What is expected >> Write out the records once more, exactly, and keep any image out.

Data provided >>
----
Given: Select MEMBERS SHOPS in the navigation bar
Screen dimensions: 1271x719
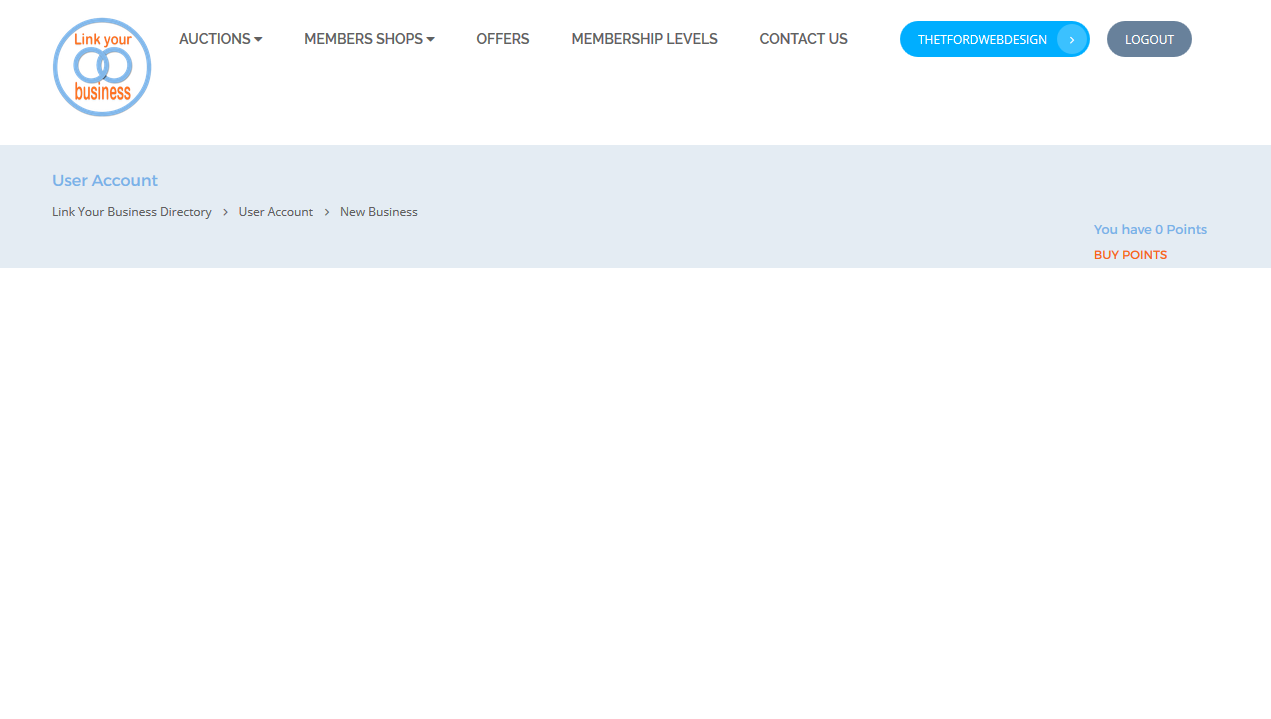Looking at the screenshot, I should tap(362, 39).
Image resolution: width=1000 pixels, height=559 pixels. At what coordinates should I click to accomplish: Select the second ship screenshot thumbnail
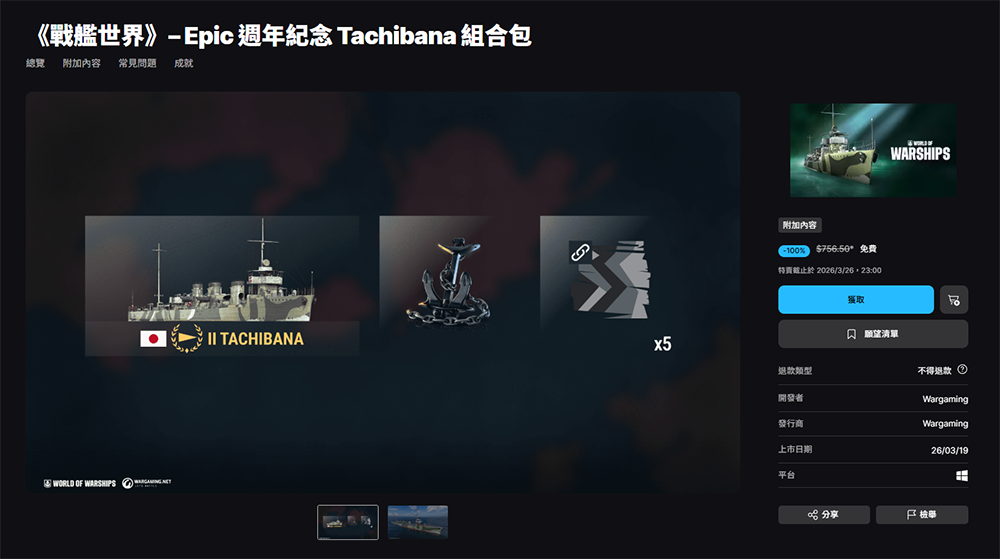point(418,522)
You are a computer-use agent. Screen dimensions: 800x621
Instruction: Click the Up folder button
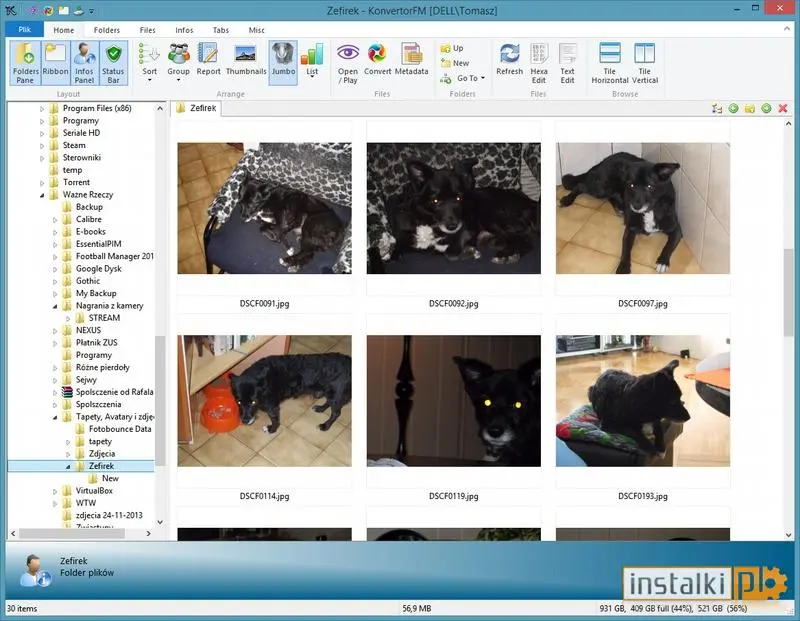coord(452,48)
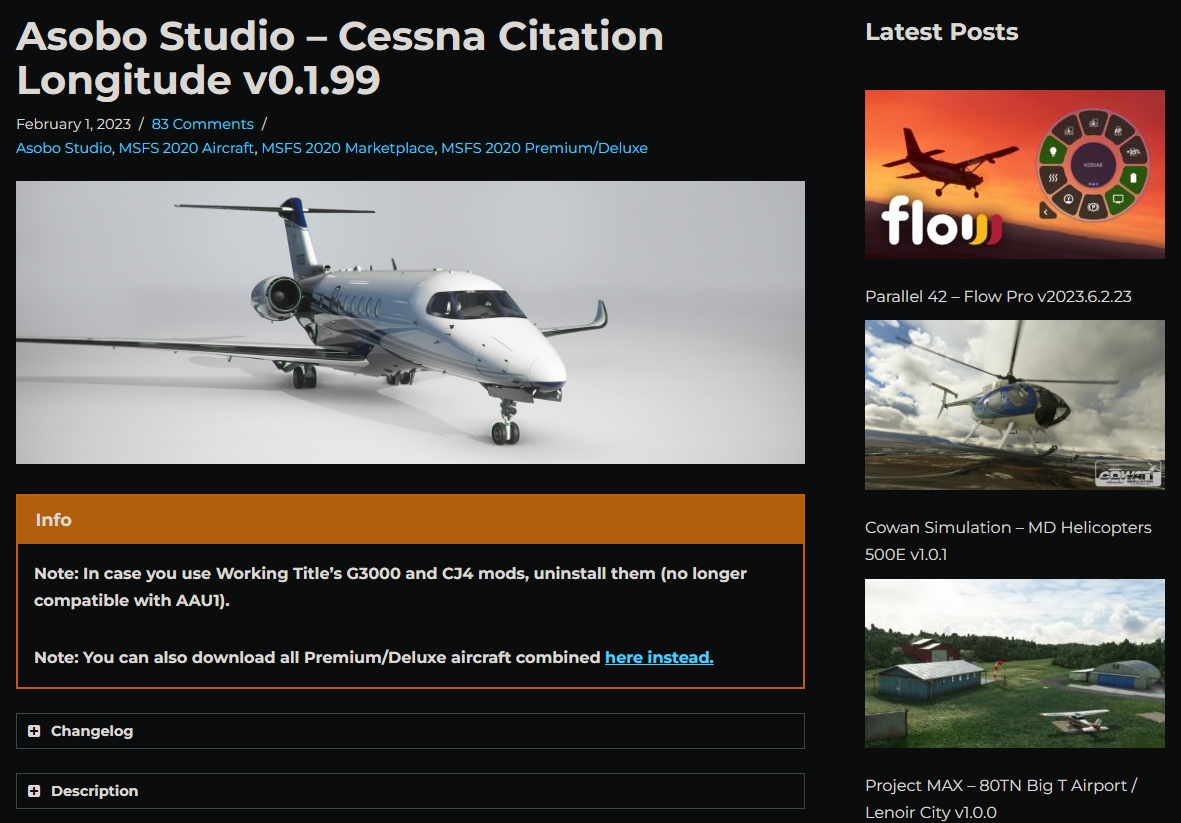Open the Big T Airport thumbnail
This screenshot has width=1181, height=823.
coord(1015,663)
----
Task response >>
Given: Select MEMBERS SHOPS in the navigation bar
Screen dimensions: 1271x719
Looking at the screenshot, I should tap(362, 39).
Image resolution: width=1000 pixels, height=559 pixels. At what coordinates should I click to accomplish: Select the second ship screenshot thumbnail
point(418,522)
You are a computer-use agent. Screen dimensions: 800x621
Instruction: Click the Up folder button
coord(452,48)
Open the Big T Airport thumbnail
This screenshot has width=1181, height=823.
coord(1015,663)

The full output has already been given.